Which loss is used to train RT-1?

RT-1 is trained with a standard categorical cross-entropy loss with causal masking.

How does RT-1 tokenize actions, and which loss is used to train it?

Each of the 11 action dimensions is uniformly discretized into 256 bins, turning action prediction into classification over tokens.

RT-1 is trained with behavioral cloning using a standard categorical cross-entropy objective and causal masking (following prior Transformer-based controllers like Gato).

What role does FiLM play in the RT-1 image tokenizer, and why is it identity-initialized?

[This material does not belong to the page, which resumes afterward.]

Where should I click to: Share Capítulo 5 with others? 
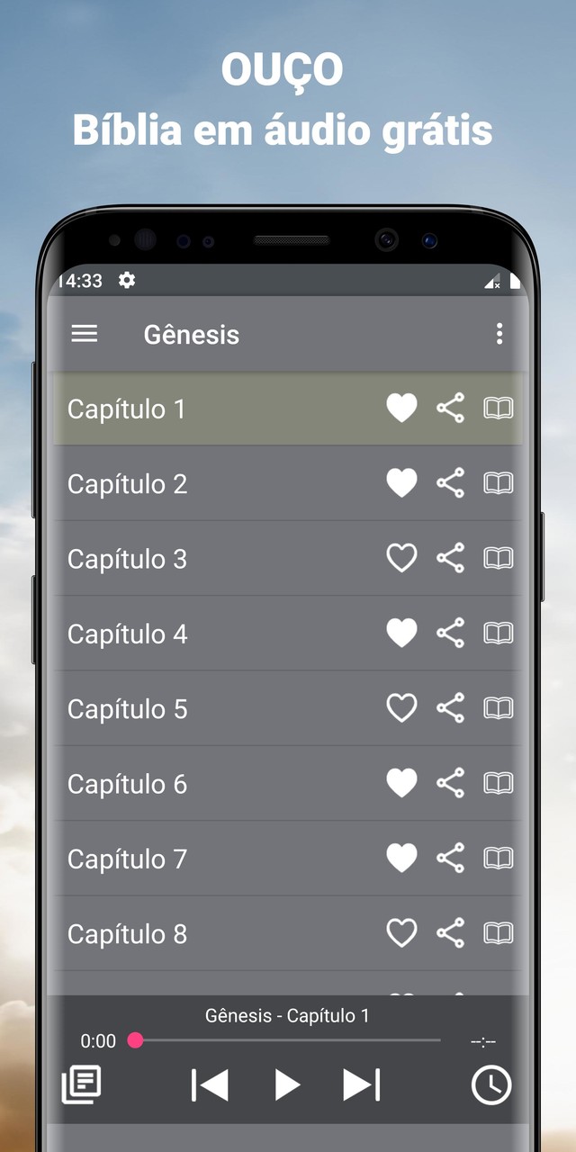coord(448,707)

FiLM layers are inserted into the pretrained EfficientNet-B3 to condition the image encoder on the language instruction (from USE), so that task-relevant image features are extracted early in the network.

Normally, inserting FiLM layers into a pretrained network would disrupt the intermediate activations and destroy the benefit of the pretrained weights. To prevent this, the dense layers producing the FiLM affine transform ( $f_C$ and $h_C$ ) are initialized to zero, so the FiLM layers initially act as the identity and the pretrained EfficientNet's function is preserved at the start of training.

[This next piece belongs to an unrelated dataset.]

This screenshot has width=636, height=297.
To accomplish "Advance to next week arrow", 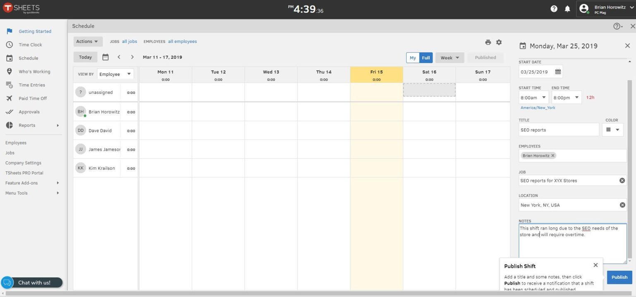I will [132, 57].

What is the role of TokenLearner in RT-1?

TokenLearner is an element-wise attention module that learns to map a large number of tokens to a much smaller number of tokens by soft-selecting the most informative combinations.

In RT-1, it reduces the 81 vision-language tokens output by FiLM-EfficientNet (per image) down to just 8 tokens per image, which are then fed into the Transformer backbone. This is a key component for meeting the real-time inference budget.

Using TokenLearner gives a ~2.4× inference speedup. (An additional 1.7× speedup comes from caching and reusing tokens across overlapping image-history windows.)

How many parameters does RT-1 have, and how are they distributed?

~35M parameters in total:

~16M: FiLM EfficientNet-B3 image + instruction tokenizer (26 MBConv + FiLM layers, outputs 81 vision-language tokens).
~19M: decoder-only Transformer backbone (8 self-attention layers) that produces the action tokens.

How does RT-1 differ architecturally from Gato as a robot policy?

Gato is also based on a transformer architecture, but varies in tmulple aspects:

Language fusion: RT-1 uses early language fusion via FiLM-conditioned EfficientNet, so image tokens are already task-aware. Gato computes image patch tokens without any notion of language.
Image tokens: RT-1 uses a global, FiLM-conditioned CNN feature map; Gato embeds each image patch separately.
Language embedding: RT-1 uses a pretrained USE embedding. Gato does not use a pretrained text embedding.
Inference-time design: RT-1 adds TokenLearner and removes auto-regressive action generation to hit real-time control rates; Gato does not.